Clark attended Bristol Grammar School before studying at St. John's College , Cambridge University . He graduated there in 1964 with distinction. In 1973 he received his PhD from the University of London's Courtauld Institute of Art and taught at the University of Essex from 1967 to 1969 and then from 1970 to 1974 at Camberwell College of Arts . During this time he was also a member of the British section of the Situationist International , from which he was expelled along with the other members of the British section. He was also a member of the King Mob group .

In 1973 he published two books, both based on his dissertation and establishing his career. The Absolute Bourgeois: Artists and Politics in France, 1848-1851 and Image of the People: Gustave Courbet and the Second French Republic, 1848-1851 were received as manifestos of a new history of art in English.

In 1974, his position as visiting professor at the University of California, Los Angeles (UCLA) was converted to that of associate professor . Clark returned to the United Kingdom and in 1976 became head of the Art History Department at Leeds University . In 1980, Clark became a member of the Department of Fine Arts at Harvard University , which provoked negative reactions from more conservative art historians in the same department. His main antagonist at Harvard was Renaissance specialist Sydney Freedberg, with whom a public controversy arose. In 1980 Clark accepted a professorship at the University of California at Berkeley.

In the early 1980s, Clark wrote the essay Clement Greenberg 's Theory of Art , which critically examined the prevailing modernist theory. This led to a scientific discussion with Michael Fried . This exchange of views resulted in a productive exchange of ideas between Clark and Fried.

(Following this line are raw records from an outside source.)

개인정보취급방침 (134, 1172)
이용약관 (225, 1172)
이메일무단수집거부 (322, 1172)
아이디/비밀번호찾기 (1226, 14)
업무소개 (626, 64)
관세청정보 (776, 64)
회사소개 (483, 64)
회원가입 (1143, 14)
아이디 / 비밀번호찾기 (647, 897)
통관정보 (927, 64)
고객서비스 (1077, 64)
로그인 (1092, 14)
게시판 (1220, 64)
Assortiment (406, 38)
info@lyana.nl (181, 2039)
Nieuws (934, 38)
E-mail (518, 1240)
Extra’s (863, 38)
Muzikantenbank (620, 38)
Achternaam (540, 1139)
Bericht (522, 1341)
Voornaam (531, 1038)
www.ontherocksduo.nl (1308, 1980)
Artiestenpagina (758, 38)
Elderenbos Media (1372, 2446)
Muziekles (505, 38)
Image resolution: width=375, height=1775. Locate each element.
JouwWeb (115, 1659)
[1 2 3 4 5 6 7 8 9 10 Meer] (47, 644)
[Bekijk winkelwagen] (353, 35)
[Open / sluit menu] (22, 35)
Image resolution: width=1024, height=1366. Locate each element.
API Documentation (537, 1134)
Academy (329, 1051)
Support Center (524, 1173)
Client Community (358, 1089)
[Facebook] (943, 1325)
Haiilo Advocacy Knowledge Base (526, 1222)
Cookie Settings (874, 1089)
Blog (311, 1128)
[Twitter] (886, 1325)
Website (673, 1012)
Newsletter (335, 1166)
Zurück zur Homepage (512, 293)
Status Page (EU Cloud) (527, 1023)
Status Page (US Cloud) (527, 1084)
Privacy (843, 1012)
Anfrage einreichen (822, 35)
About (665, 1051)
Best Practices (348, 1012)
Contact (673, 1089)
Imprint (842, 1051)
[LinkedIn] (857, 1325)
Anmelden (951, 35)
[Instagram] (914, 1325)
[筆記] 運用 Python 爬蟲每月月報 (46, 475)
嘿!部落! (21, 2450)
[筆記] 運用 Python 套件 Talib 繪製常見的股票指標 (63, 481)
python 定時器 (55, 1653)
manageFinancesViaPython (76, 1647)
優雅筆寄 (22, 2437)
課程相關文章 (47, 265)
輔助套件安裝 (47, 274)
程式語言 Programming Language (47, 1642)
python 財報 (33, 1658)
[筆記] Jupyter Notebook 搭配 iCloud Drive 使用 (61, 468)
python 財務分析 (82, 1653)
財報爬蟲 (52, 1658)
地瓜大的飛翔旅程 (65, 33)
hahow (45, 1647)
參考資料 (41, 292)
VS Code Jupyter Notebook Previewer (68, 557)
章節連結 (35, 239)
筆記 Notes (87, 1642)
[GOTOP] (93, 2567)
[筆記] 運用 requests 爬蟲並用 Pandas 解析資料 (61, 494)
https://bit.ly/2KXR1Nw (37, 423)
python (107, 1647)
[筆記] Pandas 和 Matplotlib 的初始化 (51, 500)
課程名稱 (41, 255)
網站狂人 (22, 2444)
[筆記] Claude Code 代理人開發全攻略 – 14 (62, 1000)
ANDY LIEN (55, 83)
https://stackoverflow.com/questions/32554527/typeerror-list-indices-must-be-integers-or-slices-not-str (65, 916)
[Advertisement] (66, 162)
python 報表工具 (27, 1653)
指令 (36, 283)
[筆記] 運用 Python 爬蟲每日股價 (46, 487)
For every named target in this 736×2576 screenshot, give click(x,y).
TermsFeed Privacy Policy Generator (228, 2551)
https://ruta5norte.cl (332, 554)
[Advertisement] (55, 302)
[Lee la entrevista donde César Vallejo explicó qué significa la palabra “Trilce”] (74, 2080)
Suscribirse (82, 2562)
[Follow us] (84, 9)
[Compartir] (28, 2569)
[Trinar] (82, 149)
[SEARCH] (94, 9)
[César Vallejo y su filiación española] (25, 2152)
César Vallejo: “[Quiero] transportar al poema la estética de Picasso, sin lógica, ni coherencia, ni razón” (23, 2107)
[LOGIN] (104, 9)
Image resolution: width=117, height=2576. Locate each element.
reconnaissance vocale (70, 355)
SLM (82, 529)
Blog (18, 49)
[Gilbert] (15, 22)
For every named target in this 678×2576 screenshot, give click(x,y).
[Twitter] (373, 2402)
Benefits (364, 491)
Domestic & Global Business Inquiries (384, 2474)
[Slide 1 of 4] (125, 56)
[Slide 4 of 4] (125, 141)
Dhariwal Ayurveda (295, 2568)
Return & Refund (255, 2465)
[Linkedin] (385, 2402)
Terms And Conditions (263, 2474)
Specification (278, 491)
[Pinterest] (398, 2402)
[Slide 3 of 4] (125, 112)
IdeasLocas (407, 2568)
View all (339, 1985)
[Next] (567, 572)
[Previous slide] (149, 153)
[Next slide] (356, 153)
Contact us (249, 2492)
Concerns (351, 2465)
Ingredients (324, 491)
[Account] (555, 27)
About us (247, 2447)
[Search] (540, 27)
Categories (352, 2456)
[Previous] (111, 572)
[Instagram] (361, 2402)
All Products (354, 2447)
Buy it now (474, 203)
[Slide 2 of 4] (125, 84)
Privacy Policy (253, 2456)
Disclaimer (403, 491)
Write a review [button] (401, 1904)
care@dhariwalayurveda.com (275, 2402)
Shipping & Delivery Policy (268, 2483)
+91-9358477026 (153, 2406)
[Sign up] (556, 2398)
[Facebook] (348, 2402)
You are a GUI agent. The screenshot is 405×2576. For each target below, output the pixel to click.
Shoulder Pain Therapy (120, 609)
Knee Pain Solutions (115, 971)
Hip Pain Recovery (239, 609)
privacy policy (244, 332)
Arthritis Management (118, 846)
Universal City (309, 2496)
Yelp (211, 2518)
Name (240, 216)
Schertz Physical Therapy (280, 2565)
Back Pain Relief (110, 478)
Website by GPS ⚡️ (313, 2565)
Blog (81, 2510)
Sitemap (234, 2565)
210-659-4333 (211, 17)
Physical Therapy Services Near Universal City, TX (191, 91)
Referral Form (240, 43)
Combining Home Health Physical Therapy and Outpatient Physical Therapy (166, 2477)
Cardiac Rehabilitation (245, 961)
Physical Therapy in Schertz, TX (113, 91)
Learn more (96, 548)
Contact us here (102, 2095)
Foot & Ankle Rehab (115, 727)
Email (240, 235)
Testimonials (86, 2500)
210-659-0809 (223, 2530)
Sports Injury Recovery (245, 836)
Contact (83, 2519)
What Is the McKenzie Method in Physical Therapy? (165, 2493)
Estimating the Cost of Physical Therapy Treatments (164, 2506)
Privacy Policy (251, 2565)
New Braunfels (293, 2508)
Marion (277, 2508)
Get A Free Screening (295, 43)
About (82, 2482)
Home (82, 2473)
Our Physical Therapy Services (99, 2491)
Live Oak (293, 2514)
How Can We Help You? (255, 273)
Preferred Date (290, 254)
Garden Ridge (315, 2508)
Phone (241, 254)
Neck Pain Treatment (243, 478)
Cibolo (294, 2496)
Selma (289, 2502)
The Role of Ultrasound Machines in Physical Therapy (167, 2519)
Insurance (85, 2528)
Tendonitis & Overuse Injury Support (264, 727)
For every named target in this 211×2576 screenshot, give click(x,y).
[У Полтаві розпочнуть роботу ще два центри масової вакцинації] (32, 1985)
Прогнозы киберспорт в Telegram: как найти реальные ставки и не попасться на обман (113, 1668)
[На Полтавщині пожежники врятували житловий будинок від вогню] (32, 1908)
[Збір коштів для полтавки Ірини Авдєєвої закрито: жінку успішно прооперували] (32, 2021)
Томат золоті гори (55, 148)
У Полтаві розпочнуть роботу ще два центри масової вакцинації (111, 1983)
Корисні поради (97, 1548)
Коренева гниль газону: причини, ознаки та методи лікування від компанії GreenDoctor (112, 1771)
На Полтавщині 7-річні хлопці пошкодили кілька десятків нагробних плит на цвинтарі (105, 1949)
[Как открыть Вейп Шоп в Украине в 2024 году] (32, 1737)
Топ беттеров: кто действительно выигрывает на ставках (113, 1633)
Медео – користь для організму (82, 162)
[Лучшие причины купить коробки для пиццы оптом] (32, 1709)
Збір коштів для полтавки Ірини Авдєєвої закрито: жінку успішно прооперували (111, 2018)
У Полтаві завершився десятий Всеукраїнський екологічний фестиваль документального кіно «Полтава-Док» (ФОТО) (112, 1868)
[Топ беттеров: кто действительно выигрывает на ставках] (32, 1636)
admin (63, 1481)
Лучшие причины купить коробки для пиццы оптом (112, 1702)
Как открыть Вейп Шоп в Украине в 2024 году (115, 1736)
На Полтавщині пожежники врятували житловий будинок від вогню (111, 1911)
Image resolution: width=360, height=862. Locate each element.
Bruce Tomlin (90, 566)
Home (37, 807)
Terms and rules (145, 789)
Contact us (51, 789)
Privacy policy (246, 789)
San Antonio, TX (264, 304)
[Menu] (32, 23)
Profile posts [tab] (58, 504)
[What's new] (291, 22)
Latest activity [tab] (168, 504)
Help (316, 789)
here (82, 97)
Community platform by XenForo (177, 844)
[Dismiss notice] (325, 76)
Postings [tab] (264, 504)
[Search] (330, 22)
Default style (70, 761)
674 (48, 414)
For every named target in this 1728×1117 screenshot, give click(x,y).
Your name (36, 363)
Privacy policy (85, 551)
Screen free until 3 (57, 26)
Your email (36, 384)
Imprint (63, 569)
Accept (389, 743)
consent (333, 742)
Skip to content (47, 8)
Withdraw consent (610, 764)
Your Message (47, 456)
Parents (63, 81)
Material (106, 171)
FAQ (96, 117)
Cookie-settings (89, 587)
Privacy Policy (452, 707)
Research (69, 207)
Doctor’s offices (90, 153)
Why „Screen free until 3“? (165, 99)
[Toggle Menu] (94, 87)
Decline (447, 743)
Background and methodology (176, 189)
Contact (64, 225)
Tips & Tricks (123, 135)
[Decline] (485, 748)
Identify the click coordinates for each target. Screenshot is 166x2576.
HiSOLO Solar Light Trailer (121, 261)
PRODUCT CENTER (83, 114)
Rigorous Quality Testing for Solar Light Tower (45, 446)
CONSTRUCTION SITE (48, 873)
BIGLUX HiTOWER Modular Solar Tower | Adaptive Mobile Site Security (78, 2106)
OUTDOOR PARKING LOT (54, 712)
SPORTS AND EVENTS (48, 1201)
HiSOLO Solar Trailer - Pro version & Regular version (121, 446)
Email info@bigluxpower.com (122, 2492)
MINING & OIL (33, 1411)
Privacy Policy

Despite earlier approaches to a social history of art in English-speaking countries ( Frederick Antal ), Clark's work was groundbreaking for the establishment of a social history of art that differs from traditional style history and iconology . In his books, he views modern paintings as attempts to articulate the social and political conditions of modern life.

Awards

In 1992, Clark was elected to the American Academy of Arts and Sciences . In 2006 he was awarded an honary degree from the Courtauld Institute of Art . He has been an elected member of the American Philosophical Society since 2007 .

Fonts

  • Image of the People: Gustave Courbet and the 1848 Revolution (1973), new edition: Thames & Hudson, 1982, ISBN 0-500-27245-X
  • The Absolute Bourgeois: Artists and Politics in France, 1848-1851 (1973), German Der absolute Bourgeois: Artists and Politics in France 1848-1851 , Reinbek near Hamburg: Rowohlt, 1981
  • The Painting of Modern Life: Paris in the Art of Manet and his Followers (1985), revised new edition Princeton University Press, 1999, ISBN 0-691-00903-1
  • Farewell to an Idea: Episodes from a History of Modernism , paperback edition, B&T 2001, ISBN 0-300-08910-4
  • Afflicted Powers: Capital and Spectacle in a New Age of War (with UC Berkeley geography professor Michael Watts and two independent authors from the San Francisco Bay Area Iain Boal and Joseph Matthews ), Verso Books 2005, ISBN 1-84467-031-7
  • The Sight of Death: An Experiment in Art Writing , paperback, Yale University Press, 2008, ISBN 0-300-13758-3 - about two paintings by Nicolas Poussin

Individual evidence

  1. According to Held / Schneider, Clark has "brought Impressionism research to a new level" with "The Painting of Modern Life" (together with Robert L. Herbert, "Paris Society and Art", Stuttgart, Zurich, 1989). Jutta Held / Norbert Schneider, Social History of Painting , Cologne 2006, p. 448
  2. Member History: Timothy J. Clark. American Philosophical Society, accessed June 20, 2018 (with a short biography).